How to complete this task
Render the material from its first line through the line containing "Looking at the image, I should click on (390, 658).", inclusive, as a numbered list. Skip any blank lines.

Collected data
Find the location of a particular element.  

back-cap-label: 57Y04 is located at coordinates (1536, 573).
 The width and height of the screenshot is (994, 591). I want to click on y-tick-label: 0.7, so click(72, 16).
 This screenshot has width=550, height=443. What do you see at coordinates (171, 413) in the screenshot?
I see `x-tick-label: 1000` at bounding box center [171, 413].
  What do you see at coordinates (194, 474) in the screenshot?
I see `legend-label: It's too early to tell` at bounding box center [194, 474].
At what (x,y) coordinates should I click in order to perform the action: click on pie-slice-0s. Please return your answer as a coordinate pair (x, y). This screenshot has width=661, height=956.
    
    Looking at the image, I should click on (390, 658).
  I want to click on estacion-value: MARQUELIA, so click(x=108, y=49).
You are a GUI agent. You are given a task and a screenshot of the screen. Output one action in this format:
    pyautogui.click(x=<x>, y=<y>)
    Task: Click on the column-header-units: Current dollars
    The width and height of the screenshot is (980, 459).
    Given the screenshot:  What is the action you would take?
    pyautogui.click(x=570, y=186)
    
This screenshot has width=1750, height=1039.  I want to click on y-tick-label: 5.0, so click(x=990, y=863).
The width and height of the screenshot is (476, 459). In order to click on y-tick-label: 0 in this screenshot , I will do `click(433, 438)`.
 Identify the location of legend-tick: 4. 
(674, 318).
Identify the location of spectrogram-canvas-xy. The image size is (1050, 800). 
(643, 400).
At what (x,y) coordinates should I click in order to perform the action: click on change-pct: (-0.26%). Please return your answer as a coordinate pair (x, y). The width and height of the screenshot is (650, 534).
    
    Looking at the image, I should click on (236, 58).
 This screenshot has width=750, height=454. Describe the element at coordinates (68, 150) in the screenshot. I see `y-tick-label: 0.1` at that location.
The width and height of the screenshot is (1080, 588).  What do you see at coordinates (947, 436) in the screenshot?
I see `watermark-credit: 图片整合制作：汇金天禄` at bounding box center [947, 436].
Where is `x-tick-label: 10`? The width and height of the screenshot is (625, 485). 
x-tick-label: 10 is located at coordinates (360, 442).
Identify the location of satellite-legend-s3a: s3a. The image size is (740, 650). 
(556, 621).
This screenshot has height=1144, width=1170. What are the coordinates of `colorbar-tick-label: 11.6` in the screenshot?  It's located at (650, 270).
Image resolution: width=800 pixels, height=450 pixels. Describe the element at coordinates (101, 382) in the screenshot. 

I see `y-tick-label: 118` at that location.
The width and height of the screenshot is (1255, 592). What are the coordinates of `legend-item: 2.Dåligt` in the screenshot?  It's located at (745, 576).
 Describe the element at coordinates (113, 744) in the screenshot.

Expected output
1. Find the location of a particular element.  
2. back-cap-label: 57Y04 is located at coordinates (1536, 573).
3.  The width and height of the screenshot is (994, 591). I want to click on y-tick-label: 0.7, so click(72, 16).
4.  This screenshot has width=550, height=443. What do you see at coordinates (171, 413) in the screenshot?
5. I see `x-tick-label: 1000` at bounding box center [171, 413].
6.   What do you see at coordinates (194, 474) in the screenshot?
7. I see `legend-label: It's too early to tell` at bounding box center [194, 474].
8. At what (x,y) coordinates should I click in order to perform the action: click on pie-slice-0s. Please return your answer as a coordinate pair (x, y). This screenshot has width=661, height=956.
9.     Looking at the image, I should click on (390, 658).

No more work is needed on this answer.